Document extract
Call it a bold move. In his five years as a choreographer, Jordan Demetrius Lloyd has made dances for black box theaters and dances on film. But after two isolating years of pandemic life, he wanted to do something different, something that would honor his neighborhood, Bedford-Stuyvesant, in Brooklyn, and his neighbors.
They “gave me so much for two years while I was in deep isolation,” he said, and taught him that “everything I need is right here within my local neighborhood. I wanted to add dance productions to that list.”
That motivated Lloyd to self-produce his first evening of dance. He said he decided it had to be free, outdoors — and made for his neighbors, the people who might sit next to him and strike up a conversation on a park bench. That dance, “Jerome,” will be performed in the schoolyard at Stephen Decatur Middle School 35 on June 2 and 3.
Lloyd, 28, works with a small, revolving group of collaborators to make dances that are mostly narrative. He uses a rich mix of movement forms, including hip-hop, West African, contemporary modern and release.

[Stored data]
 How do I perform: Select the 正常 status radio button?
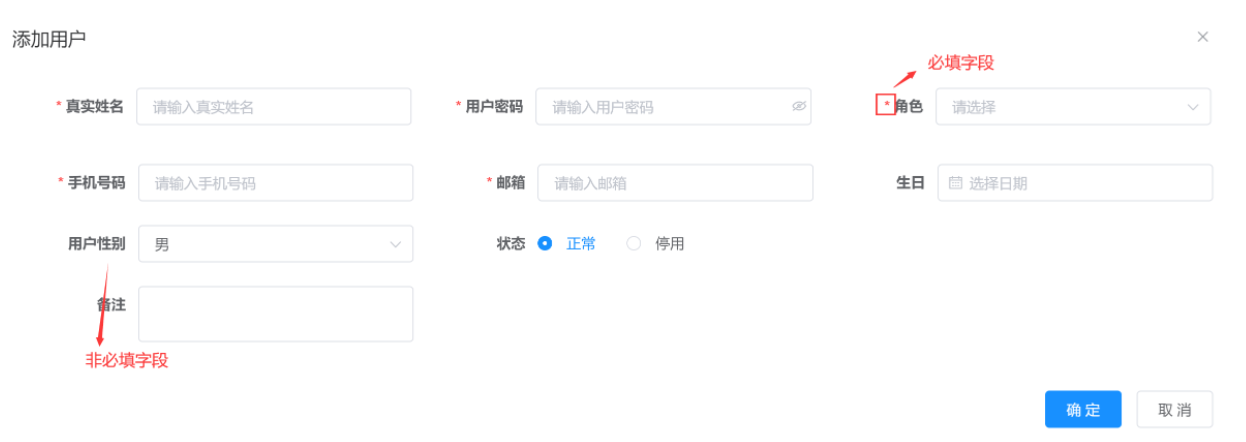point(545,243)
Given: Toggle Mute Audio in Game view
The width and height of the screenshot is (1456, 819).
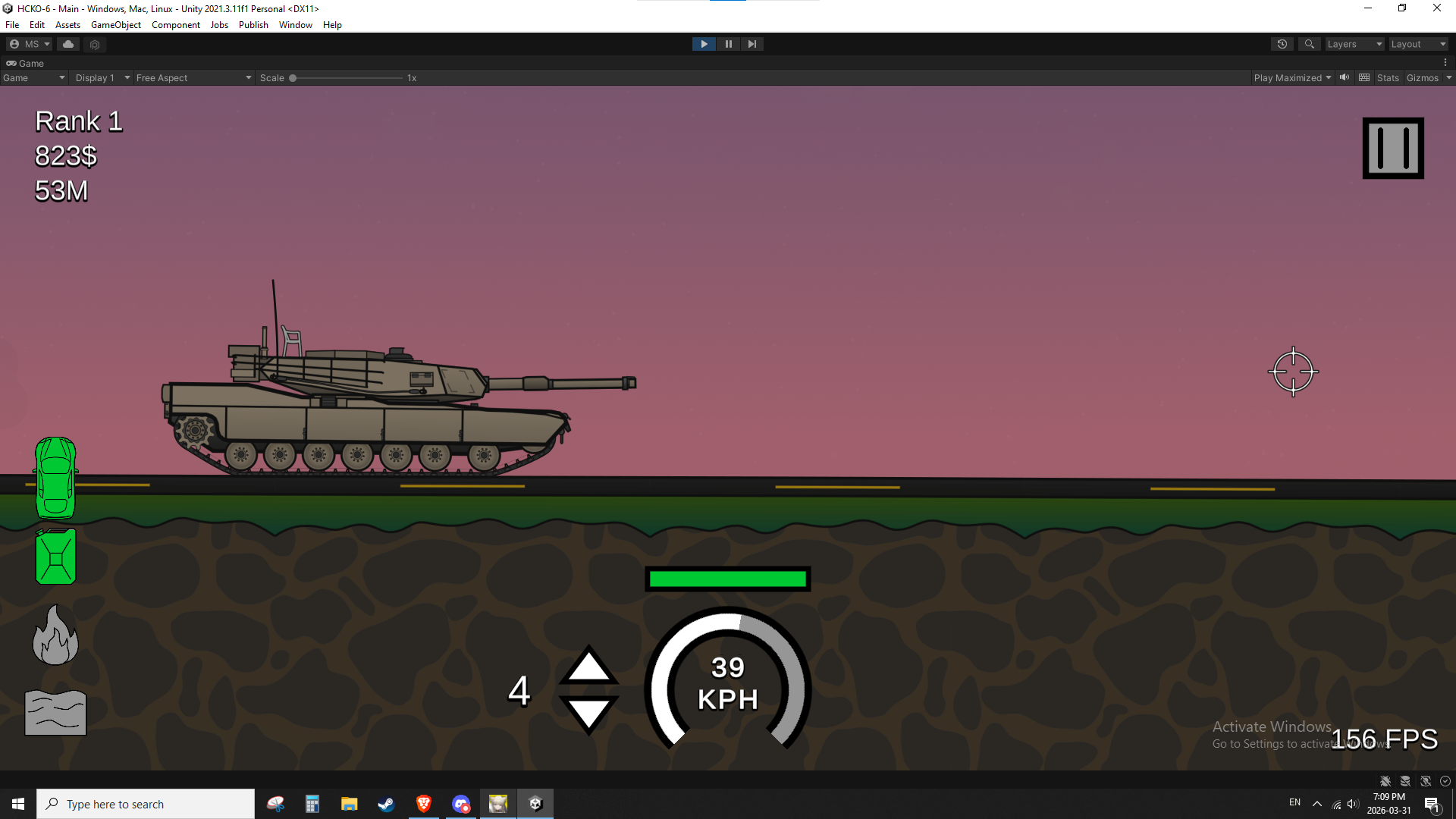Looking at the screenshot, I should click(x=1345, y=77).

Actions to take
[A] Rewrite the article on Jordan Demetrius Lloyd's neighborhood dance from "Call it a bold" to "and his neighbors.", with "proscenium stages" in place of "black box theaters".
[B] Carry on the article about Jordan Demetrius Lloyd's neighborhood dance, beginning after its last sentence.

Results
[A]
Call it a bold move. In his five years as a choreographer, Jordan Demetrius Lloyd has made dances for proscenium stages and dances on film. But after two isolating years of pandemic life, he wanted to do something different, something that would honor his neighborhood, Bedford-Stuyvesant, in Brooklyn, and his neighbors.

[B]
“Jordan is an artist and, very importantly, a Black artist,” said the arts consultant Georgiana Pickett, who became Lloyd’s coach through MAP Fund’s Scaffolding for Practicing Artists, a partnership program with the Jerome Hill Fellowship. Pickett has also become a fan. In an email, she applauded his breaking out of the traditional theater setting. “Our parks, schoolyards, bodegas, street corners and stoops should be places of joy, discovery and comfort,” she said. “Jordan is one of the people making that happen.”
For the past five years Lloyd has lived at the corner of Halsey Street and Lewis Avenue in Bed-Stuy. In the early days of the pandemic, he said: “My parents didn’t want me on the trains, so I spent time in the parks. I became close with the people at the corner store run by a crew of Yemeni men, and Gizmo who runs her thrift store.”
On the occasions he has left Bed-Stuy in the past couple years, he went home to Albany, where he was born and where his parents still live. (Both parents, now retired, worked for the state.) On one trip, his mom helped him with the Jerome Foundation application.
Lloyd said he remembered watching his mother in West African dance classes when he was 5: “That’s when …….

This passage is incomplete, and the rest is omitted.